It’s not that we don’t ever spend like this in the UK. It’s that there seems to be a zero tacked onto the end of the typical well-off American’s fun budget.
Their truly disposable income comes across as an order of magnitude higher.
Mickey Mouse budgets
Here’s an interesting example from the past couple of weeks. The writer Aaron Renn bemoans a ‘middle-class squeeze’ that has created Have-VIP-passes at Disney World and Have-Nots:
[…] there are just a lot of people making a lot of money today.
A couple where I live who are both middle managers at Eli Lilly could easily have a household income north of $350,000. The median individual employee at Facebook makes $379,000.
This has produced asymmetric financial competition. It used to be that there were rich people, but the middle class wasn’t really competing with them. Rich people bought mansions or luxury cars, but it didn’t affect the average person. There weren’t enough rich people to affect how long it took you to get through the line at Disney World, for example.
Today, there are so many people with so much money that the middle class is now in direct competition with people who have vastly greater financial resources.
You might argue Aaron’s take undermines my point. Sure there are lots of richer people in America, but that’s because of growing inequality there too?
Well yes, except that here in the UK we don’t even really have much in the way of wage inflation at the top. And on average we have had stagnant real wages since the financial crisis:

That chart is from last year, but it’s too striking not to use – and nothing much has changed since except more of us are paying higher-rate taxes and there’s a bigger tax burden on employers.
Again, I know and appreciate the US has plenty of poor people. But Britain is frequently compared to the poorest State in the US – Mississippi – and in doing so we’re found to be worse off, per capita.
Not a good look for a nation that still considers itself amongst the leading ranks.
A plague on all your over-priced houses
What’s to be done about? Well plenty that isn’t. But just not shooting ourselves in the foot would help.
You wouldn’t want to make it more expensive to hire people, to overburden development, or choose to depress our wealth creators. And of course as a trading nation you wouldn’t impose permanently higher costs on the economy by deciding to leave the vast and prosperous free market on your doorstep.
At this point you might be hurrying to the comments to post your political point of view. But let’s face it, both sides have done poorly over the past few years.
Team Blue must take the lion’s share of the blame, thanks to their lengthy and shambolic stint in power that left us in this mess. But Team Red has been to the cavalry what Jar Jar Binks was to the war effort on Naboo.
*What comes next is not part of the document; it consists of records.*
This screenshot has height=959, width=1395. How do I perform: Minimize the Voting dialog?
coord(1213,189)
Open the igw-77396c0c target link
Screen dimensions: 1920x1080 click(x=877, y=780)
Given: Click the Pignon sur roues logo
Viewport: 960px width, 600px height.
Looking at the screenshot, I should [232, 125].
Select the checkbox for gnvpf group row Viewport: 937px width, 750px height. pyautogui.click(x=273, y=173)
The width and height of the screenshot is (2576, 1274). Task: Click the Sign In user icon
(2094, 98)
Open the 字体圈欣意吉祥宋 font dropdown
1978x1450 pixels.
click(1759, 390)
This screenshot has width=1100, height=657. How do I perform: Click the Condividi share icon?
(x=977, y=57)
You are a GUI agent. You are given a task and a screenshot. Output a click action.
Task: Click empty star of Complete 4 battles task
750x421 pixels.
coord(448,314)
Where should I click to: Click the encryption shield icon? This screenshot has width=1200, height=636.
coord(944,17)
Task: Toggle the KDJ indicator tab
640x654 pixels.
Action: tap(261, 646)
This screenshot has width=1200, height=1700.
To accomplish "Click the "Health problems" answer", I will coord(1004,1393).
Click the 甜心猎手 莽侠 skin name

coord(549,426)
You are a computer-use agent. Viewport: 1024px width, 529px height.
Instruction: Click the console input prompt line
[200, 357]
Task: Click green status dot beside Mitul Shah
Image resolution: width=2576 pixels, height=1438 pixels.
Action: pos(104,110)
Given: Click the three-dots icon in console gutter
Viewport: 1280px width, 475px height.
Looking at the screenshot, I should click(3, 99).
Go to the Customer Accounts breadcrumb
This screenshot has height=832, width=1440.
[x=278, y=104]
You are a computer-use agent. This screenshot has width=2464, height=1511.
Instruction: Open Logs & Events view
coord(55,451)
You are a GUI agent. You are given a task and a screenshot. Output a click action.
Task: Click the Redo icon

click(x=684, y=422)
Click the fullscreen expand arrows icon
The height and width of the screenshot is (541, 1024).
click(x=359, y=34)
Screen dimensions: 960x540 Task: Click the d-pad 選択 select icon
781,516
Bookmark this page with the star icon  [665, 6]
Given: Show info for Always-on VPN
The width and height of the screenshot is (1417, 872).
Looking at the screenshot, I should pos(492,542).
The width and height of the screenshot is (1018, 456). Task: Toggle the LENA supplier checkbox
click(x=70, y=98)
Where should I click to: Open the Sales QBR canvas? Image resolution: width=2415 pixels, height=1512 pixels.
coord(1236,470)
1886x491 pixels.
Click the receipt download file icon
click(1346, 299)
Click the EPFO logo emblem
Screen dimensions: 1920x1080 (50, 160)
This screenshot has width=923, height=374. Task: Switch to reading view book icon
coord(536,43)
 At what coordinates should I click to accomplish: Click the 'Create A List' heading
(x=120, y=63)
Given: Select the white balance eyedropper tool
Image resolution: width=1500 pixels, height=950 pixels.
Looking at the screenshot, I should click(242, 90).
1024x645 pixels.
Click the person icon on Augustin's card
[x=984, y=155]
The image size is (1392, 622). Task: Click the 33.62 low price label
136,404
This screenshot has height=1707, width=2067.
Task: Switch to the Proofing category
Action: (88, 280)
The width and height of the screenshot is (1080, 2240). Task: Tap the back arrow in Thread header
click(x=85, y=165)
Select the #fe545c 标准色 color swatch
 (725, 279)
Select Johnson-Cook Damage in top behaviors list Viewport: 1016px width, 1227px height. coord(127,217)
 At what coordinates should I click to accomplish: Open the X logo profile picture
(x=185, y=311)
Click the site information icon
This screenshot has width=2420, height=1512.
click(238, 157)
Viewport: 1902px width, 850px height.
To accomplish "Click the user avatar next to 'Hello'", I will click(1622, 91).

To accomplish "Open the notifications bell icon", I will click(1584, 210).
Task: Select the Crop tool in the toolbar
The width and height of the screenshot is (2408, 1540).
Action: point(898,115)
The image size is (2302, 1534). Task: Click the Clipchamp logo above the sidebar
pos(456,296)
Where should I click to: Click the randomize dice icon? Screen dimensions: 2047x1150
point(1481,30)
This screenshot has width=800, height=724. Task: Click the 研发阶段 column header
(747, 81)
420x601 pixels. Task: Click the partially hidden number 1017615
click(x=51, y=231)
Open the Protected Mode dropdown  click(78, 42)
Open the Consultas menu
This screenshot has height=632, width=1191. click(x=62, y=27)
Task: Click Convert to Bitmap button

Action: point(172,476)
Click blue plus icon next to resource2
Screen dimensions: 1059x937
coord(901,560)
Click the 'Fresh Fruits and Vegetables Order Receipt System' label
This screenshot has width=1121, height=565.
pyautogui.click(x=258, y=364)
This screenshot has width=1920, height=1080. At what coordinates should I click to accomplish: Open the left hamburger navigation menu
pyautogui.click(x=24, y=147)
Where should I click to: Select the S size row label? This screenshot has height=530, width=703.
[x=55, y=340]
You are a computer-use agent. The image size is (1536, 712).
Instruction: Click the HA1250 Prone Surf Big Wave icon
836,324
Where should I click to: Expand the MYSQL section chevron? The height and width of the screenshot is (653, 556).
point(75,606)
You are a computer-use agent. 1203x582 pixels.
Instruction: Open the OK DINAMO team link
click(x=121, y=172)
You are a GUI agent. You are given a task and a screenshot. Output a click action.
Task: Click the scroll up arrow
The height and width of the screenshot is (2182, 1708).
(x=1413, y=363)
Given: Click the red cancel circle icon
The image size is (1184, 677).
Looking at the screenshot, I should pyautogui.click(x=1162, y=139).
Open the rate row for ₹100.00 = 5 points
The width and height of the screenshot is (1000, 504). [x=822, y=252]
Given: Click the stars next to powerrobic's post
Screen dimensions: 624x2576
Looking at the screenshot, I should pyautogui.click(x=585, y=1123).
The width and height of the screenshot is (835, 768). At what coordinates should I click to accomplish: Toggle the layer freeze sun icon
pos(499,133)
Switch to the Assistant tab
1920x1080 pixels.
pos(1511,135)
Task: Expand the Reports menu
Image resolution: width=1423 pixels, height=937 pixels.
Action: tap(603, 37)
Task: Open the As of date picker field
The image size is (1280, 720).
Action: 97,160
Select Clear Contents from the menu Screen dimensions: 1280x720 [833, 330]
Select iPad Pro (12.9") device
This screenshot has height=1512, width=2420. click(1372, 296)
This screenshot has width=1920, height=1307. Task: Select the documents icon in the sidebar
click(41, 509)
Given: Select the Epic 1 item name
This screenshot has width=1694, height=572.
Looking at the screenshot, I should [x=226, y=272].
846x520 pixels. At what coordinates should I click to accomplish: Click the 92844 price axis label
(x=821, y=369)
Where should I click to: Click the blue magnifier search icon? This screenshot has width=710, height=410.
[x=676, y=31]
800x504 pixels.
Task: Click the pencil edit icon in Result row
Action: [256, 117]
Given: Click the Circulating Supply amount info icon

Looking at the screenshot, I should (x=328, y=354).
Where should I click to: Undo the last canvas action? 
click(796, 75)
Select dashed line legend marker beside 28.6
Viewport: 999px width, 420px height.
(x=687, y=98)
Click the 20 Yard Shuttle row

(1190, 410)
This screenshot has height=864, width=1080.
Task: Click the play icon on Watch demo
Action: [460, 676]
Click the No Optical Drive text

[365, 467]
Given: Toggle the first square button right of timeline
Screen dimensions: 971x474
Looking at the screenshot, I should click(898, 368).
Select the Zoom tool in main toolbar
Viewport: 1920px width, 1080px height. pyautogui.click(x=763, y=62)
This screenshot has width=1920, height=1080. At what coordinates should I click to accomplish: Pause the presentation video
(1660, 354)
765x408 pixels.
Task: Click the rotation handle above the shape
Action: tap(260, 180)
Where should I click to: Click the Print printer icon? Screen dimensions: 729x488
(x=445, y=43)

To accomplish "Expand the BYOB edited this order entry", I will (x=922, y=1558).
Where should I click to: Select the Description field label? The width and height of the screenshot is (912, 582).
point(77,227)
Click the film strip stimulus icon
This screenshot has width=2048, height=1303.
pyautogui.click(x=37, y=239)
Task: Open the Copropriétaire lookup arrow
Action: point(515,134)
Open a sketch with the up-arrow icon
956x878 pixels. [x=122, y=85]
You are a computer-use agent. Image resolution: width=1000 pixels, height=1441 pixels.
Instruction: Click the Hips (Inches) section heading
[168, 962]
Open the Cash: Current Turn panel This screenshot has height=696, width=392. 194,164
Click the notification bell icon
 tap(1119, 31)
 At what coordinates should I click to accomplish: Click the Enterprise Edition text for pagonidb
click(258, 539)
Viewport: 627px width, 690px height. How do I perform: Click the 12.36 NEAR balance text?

Fortunately it’s still possible in the UK to get ahead financially, if you’re say a well-educated Monevator reader who saves and invests hard, uses tax shelters to the max, and you had the good fortune to be born before 1990.
However you can understand why some people jump on boats in despair at their own political systems.
Just be aware if you are tempted to cut corners that the US is destroying boats it doesn’t like in international waters. (It’s also urging we do the same).
Ho hum.
Have a great weekend.
p.s. We were a bit too imprecise about passwords in The Realist’s excellent debut article on preparing your paperwork ahead of your death. So please note it may be against the T&Cs – and even the law – to access some accounts after your loved one has died, if they were held in their own name. See this commentary from the Bereavement Advice Centre.